Dimanche dernier, Evo Morales, ancien président bolivien, affirme avoir été la cible d’une tentative d’assassinat alors qu’il se rendait à son émission de radio. Son véhicule aurait reçu 14 coups de feu, blessant son chauffeur. Morales a accusé des « agents d’élite de l’État bolivien » d’avoir planifié cette attaque, déclarant que « c’était pour tuer Evo ».
Le président en exercice, Luis Arce, a dénoncé l’incident et ordonné une enquête, bien que le vice-ministre de la Sécurité, Roberto Ríos, ait suggéré la possibilité d’un « auto-attentat ». De son côté, l’armée a nié toute implication, rejetant les accusations de l’ancien président.
Cette attaque survient dans un contexte de forte tension politique.

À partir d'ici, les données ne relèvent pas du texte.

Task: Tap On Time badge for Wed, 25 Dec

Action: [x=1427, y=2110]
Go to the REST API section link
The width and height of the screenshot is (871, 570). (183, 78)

Morales, qui souhaite se présenter à la présidentielle de 2025 malgré un jugement défavorable, accuse Arce de « persécution judiciaire ». Ses partisans ont érigé des barrages dans plusieurs régions, menant à des affrontements avec les forces de l’ordre et à de nombreuses arrestations. En solidarité, des gouvernements étrangers, comme ceux de la Colombie et du Venezuela, ont exprimé leur soutien à l’ancien président bolivien.